The Sociological Perspective: Assignment One
Sociology is more than describing the culture, norms, religions, and beliefs of individual societies. The intent of those who study sociology is not to change or convert foreign ways of life, but to wonder, question, understand and appreciate the unfamiliar. Sociologists yearn for discovery and are intrigued by the notion that things are not what they seem. In Peter Berger’s article, Invitation to Sociology, he suggests that the obscure ways of life exist closer than realized. Traveling is not necessary to experience new and underlying mechanisms of social structures. Berger writes, “ the experience of sociological discovery could be described as “culture shock” minus the geographical displacement” (Berger, 6). Culture shock usually refers to the impact of a totally new culture upon a newcomer (Berger, 6). The process of debunking the seemingly normal, repetitive, and mundane aspects of ones life leads to shock about ones own culture. By exploring the familiar and native surroundings, the many layers and meanings of previously considered axiomatic truths are revealed. The sociological perspective requires looking beyond the officially defined goals of human action, and recognizing that social reality is far more complex than flawed self-evident truths. Social reality consists of multiple layers, layers that must be peeled away.
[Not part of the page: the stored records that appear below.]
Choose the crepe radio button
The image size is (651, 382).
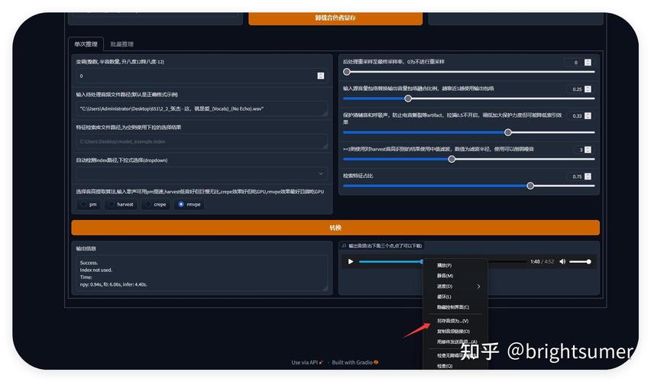pyautogui.click(x=147, y=205)
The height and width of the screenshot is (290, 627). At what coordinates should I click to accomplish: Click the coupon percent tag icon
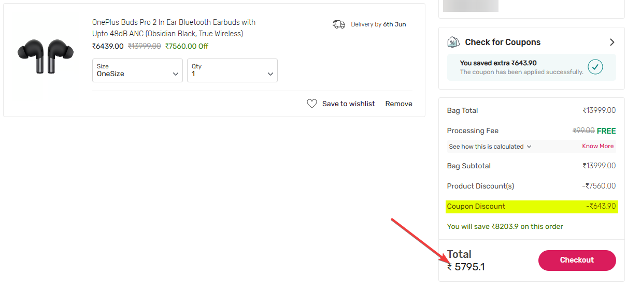click(453, 42)
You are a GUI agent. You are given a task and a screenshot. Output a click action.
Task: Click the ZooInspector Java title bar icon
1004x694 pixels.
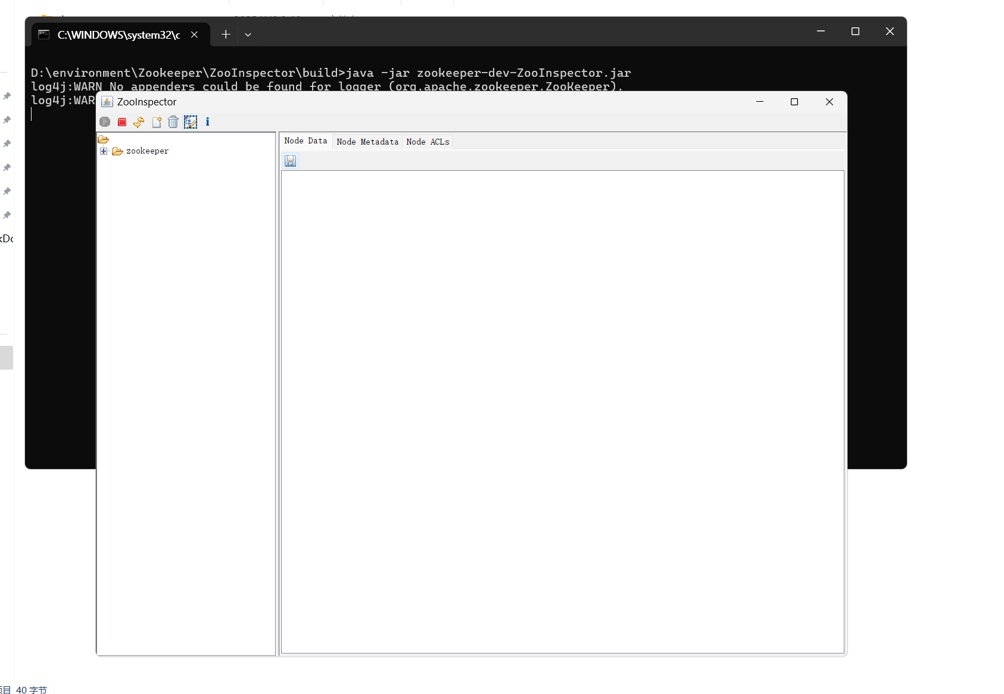pos(107,102)
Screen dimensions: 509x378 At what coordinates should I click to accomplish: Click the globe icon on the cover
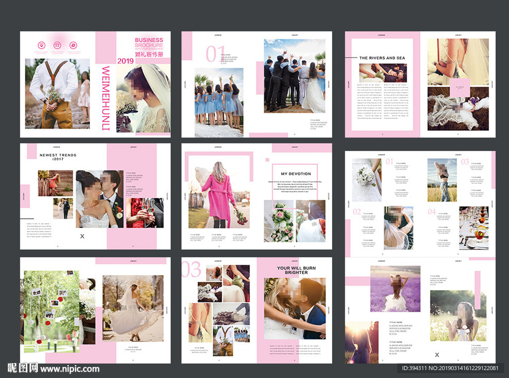click(73, 45)
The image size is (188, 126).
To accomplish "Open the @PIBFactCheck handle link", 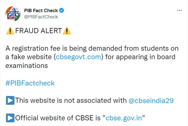I will [41, 17].

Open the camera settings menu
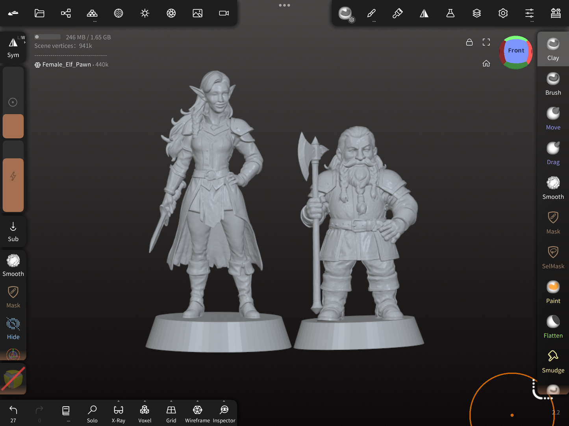pos(224,13)
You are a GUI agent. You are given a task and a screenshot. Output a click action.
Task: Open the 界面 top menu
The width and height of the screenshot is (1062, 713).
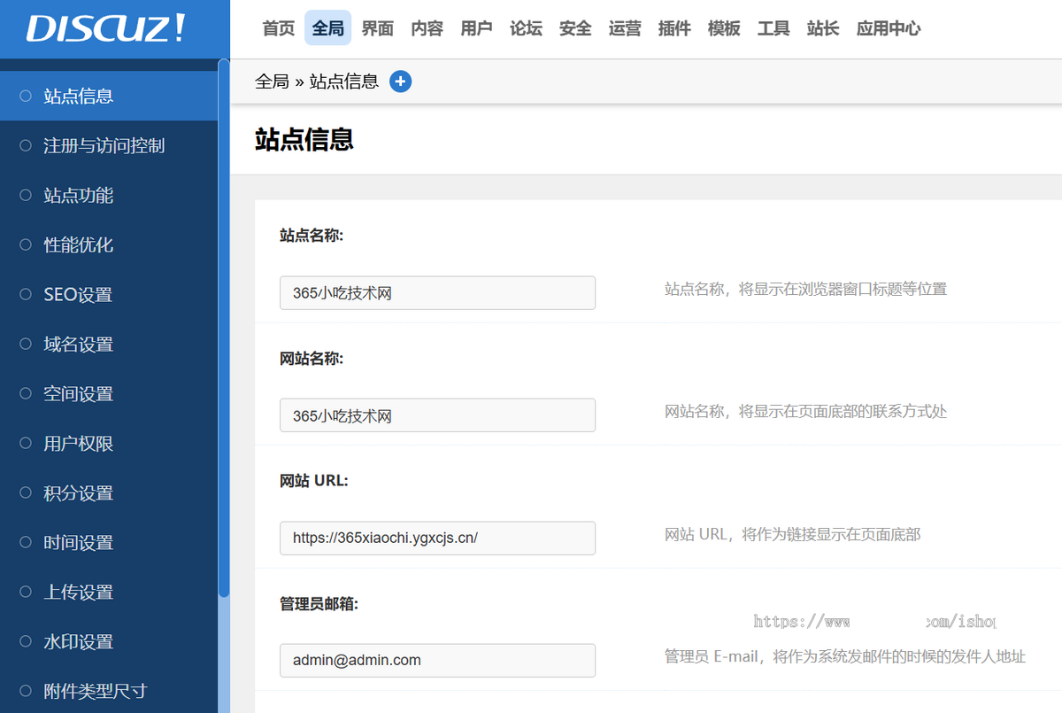point(378,28)
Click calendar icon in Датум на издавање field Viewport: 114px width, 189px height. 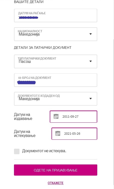(x=56, y=116)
Everyday I witness at least one woman wearing high-heeled shoes. Some women I see exude confidence while strutting in five-inch heels. Other women, including myself, display consciously discreet fear while praying they don’t trip, fall, or break something while wearing heels. Embracing my new sociological perspective, I started to question the taken-for-granted practice of using high-heeled shoes. Why do women subject themselves to the physical pain and restraint of walking on their toes, which are squished into uncomfortable material? Why don’t men wear high-heels? Who and what in social...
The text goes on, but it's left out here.